## [Problem description]
Once you find the line with "You are a computer-use agent." in the entries below, return exactly every line from it through the line with "Instruction: Toggle second window display 2".

## [Records for processing]
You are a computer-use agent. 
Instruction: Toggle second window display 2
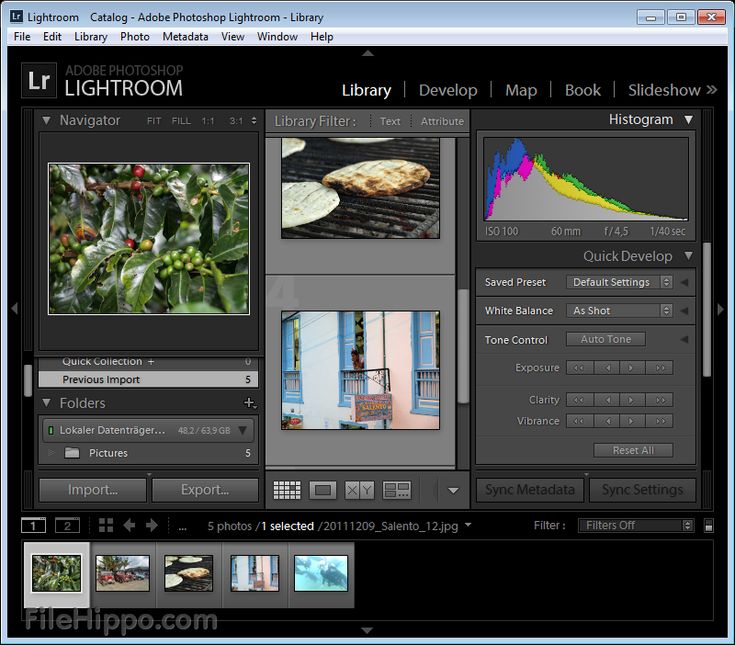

--

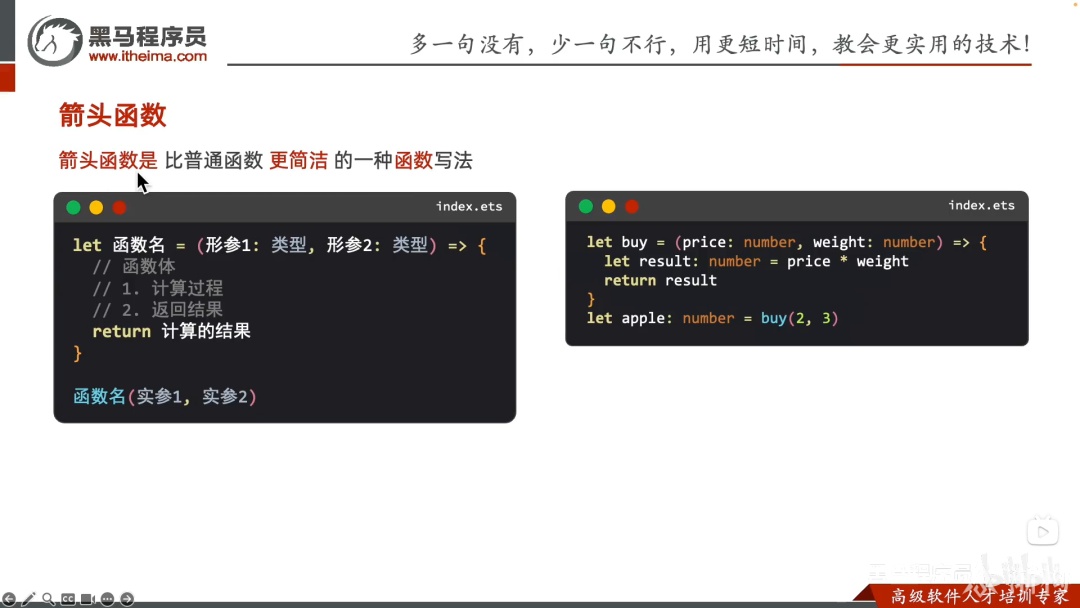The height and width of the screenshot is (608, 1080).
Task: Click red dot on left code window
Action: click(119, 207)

--

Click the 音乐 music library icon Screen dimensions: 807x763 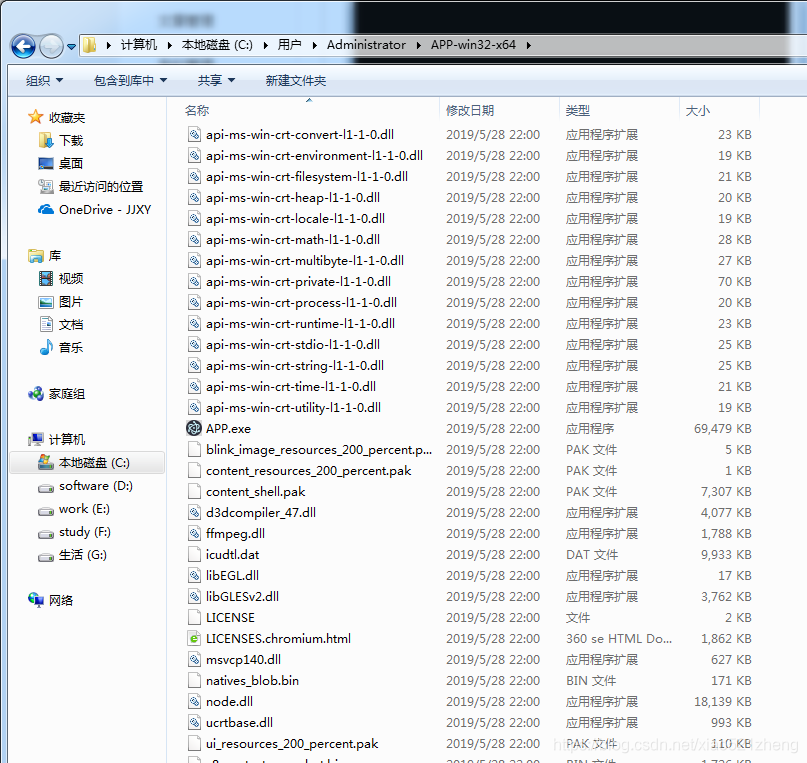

## [Result of the task]
You are a computer-use agent. 
Instruction: Toggle second window display 2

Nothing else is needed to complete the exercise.